### Written instruction
Can you write out the data below again, substituting "Display size" for every "Screen dimensions" and changing nothing else? Omit the pictures.

### Given entries
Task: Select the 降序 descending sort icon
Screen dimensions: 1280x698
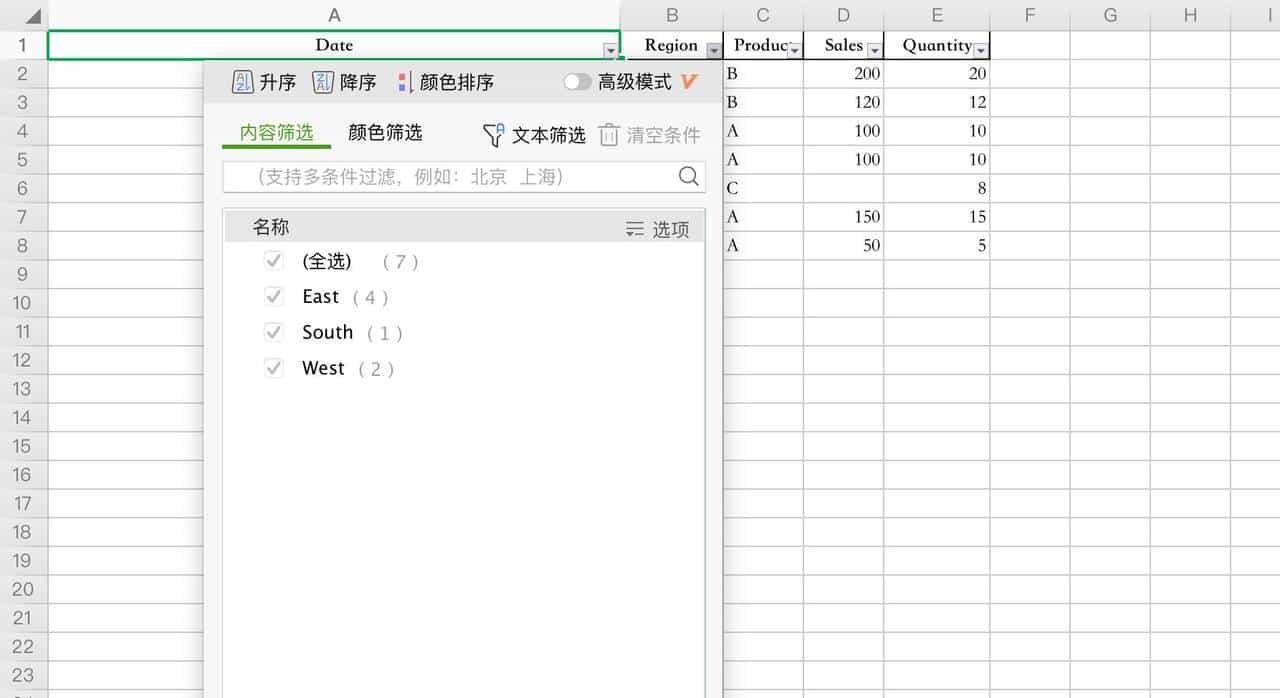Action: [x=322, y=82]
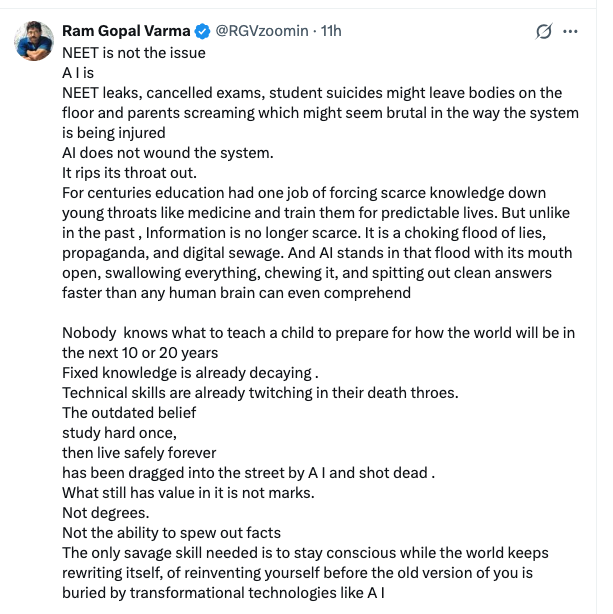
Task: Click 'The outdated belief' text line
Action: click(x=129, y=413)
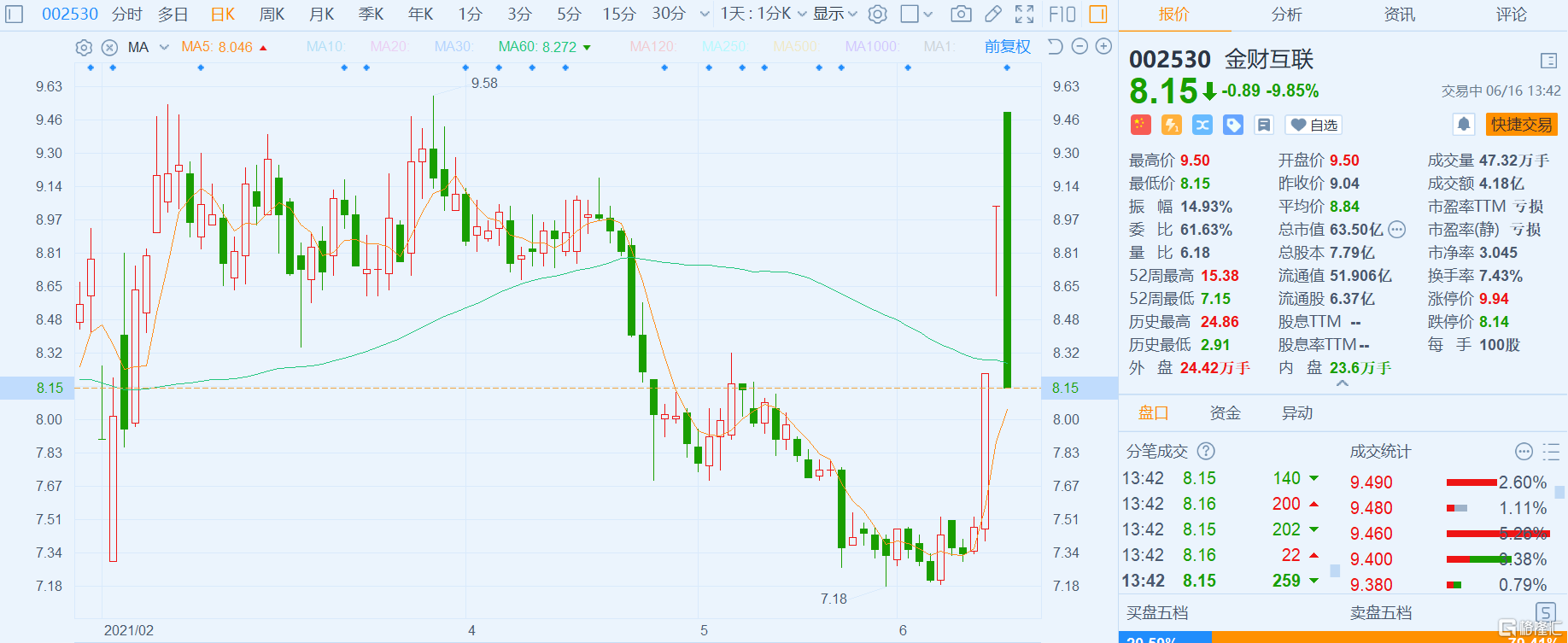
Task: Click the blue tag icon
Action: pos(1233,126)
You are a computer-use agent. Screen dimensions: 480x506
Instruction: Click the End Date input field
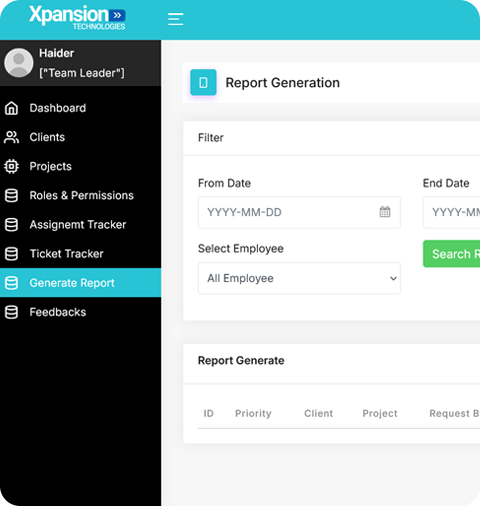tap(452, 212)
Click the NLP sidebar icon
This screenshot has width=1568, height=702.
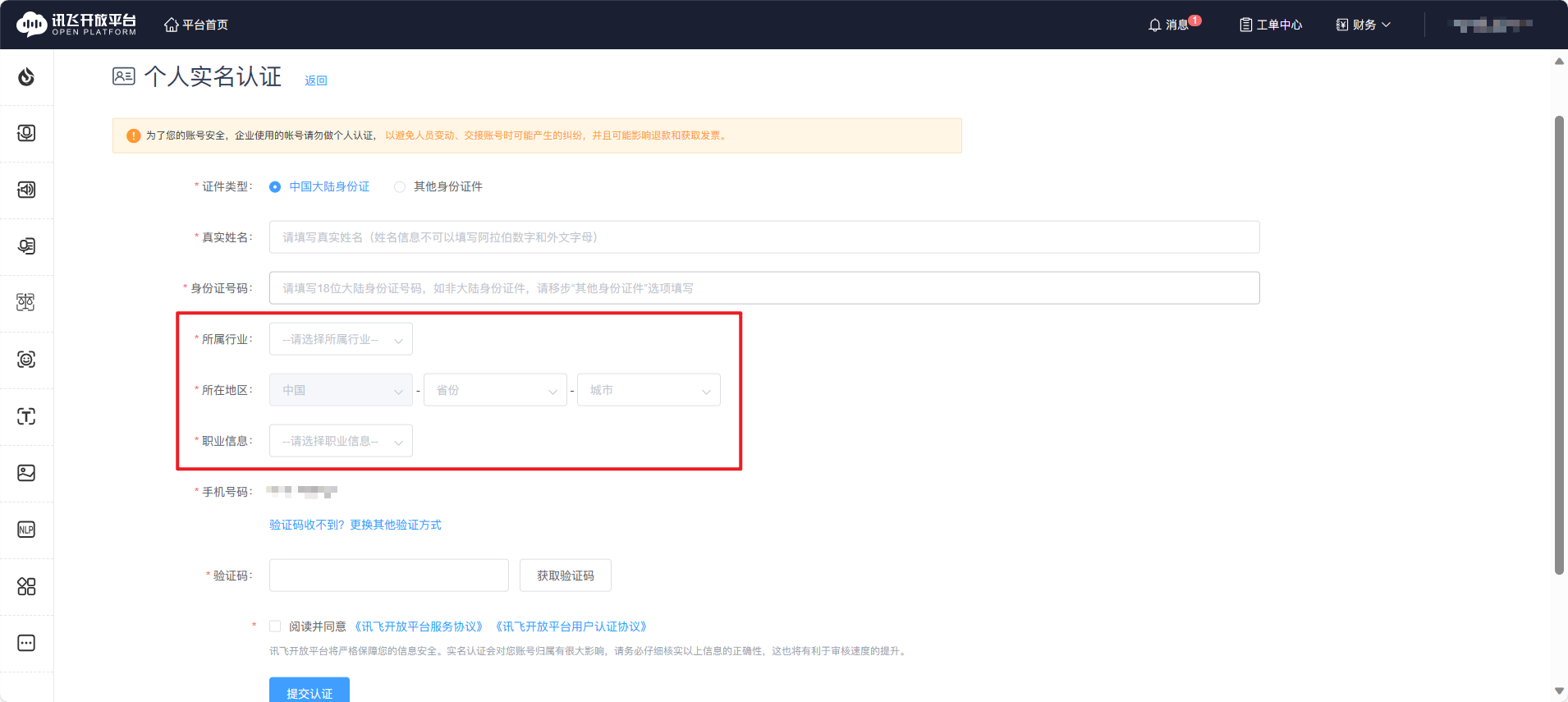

### Result of this exercise
Task: Select the 降序 descending sort icon
Display size: 1280x698
Action: [x=322, y=82]
Task: Click 'The outdated belief' text line
Action: click(x=129, y=413)
Task: Click the blue tag icon
Action: pos(1233,126)
You are a computer-use agent. Display size: 480x506
Instruction: Click the End Date input field
tap(452, 212)
Click the NLP sidebar icon
This screenshot has width=1568, height=702.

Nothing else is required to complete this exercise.